UE: Cipriota Christos Stylianidis velará pela liberdade religiosa

| 6 Mai 21

Christos Stylianidis foi comissário europeu para a ajuda humanitária e gestão de crises entre 2014 e 2019, na presidência de Jean-Claude Juncker, e tem sido, desde 2020, conselheiro especial para a educação em emergências, migração e inclusão do atual vice-presidente da CE, Margaritis Schinas. Foto: Twitter.

“Agradeço profundamente ao Colégio de Comissários da Comissão Europeia pela minha nomeação como Enviado Especial para a promoção da liberdade de religião ou crença fora da União Europeia”. Foi assim que o político cipriota Christos Stylianidis reagiu, nesta quarta-feira, 5 de maio, na sua conta no Twitter, à escolha do seu nome para dar continuidade a uma função que tinha sido interrompida em 2019 e que alguns entendiam não ser imprescindível.

De facto, o posto foi criado em maio de 2016 e ocupado pelo eslovaco Jan Figel durante cerca de três anos. Perante o correr do tempo sem que fosse escolhido o sucessor, 48 deputados do Parlamento Europeu dirigiram uma petição à Comissão para que o assunto não ficasse esquecido.

As crescentes ameaças à liberdade de religião e de crença em todo o mundo, que incluem também o direito de não acreditar ou de deixar uma religião, terão pesado junto de Ursula von der Leyen e da sua equipa.

A sua escolha foi recebida com satisfação e até algum entusiasmo por diferentes organizações, nomeadamente de cunho religioso. A Comissão dos Episcopados Católicos da União Europeia (COMECE) saudou a escolha, desejou sucesso na promoção de um direito fundamental e de um valor fundamental da União Europeia, e manifestou vontade de colaborar.

A Alliance Defending Freedom International (ADF), por sua vez, considerou que o cargo “chamou a atenção para algumas das piores e mais persistentes violações dos direitos fundamentais em todo o mundo e ajudou a focar os esforços da União Europeia para as contrariar”. Já a Christian Solidarity Worldwide, sediada no Reino Unido, deu as boas-vindas a Stylianidis, considerando que esta missão “é um elemento chave do arsenal diplomático da União Europeia

São numerosas as situações em que os problemas de liberdade de uma religião se têm vindo a agudizar, e especial na Ásia e na África, designadamente em países com regimes autoritários.

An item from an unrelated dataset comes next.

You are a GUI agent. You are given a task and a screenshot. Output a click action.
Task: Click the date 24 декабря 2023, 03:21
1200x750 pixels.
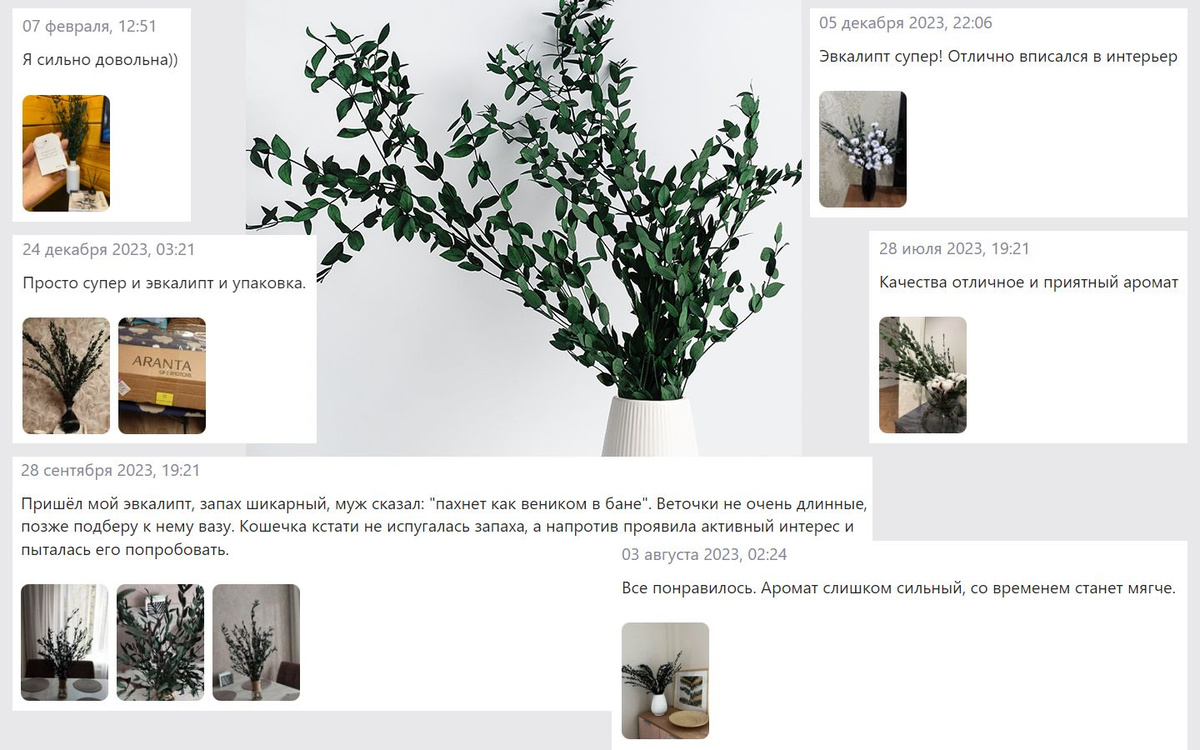[x=109, y=249]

A China, a Coreia do Norte, a Índia, a Nigéria e outros países do centro do continente africano conhecem problemas que têm impedido a convivência interreligiosa ou mesmo a prática religiosa.

Christos Stylianidis foi comissário europeu para a ajuda humanitária e gestão de crises entre 2014 e 2019, na presidência de Jean-Claude Juncker, e tem sido, desde 2020, conselheiro especial para a educação em emergências, migração e inclusão do atual vice-presidente da Comissão, Margaritis Schinas.

Nasceu em 1958, em Chipre e licenciou-se em odontologia. Fez ainda estudos de pós-graduação em ciências políticas e relações internacionais no Reino Unido e na Universidade de Harvard (EUA).  Chegou a exercer a profissão de dentista, mas, no final dos anos 90, enveredou pela atividade política, vindo a tornar-se porta-voz do governo do seu país e, em 2011, deputado pelo círculo de Nicósia. Exerceu várias funções na Câmara dos Representantes, entre as quais a de membro da delegação cipriota na Assembleia Parlamentar da Organização para a Segurança e a Cooperação na Europa (OSCE).

Em 2014 concorre ao Parlamento Europeu, sendo eleito e passando a integrar o Grupo do Partido Popular Europeu (PPE). Poucos meses depois de tomar posse é chamado para a Comissão, na qual, entre outras ações, foi o inspirador da criação, em 2017, do RescEU, uma reserva comum europeia de meios e equipamentos para lidar com desastres naturais, na sequência dos grandes incêndios que ocorreram em Portugal nesse ano.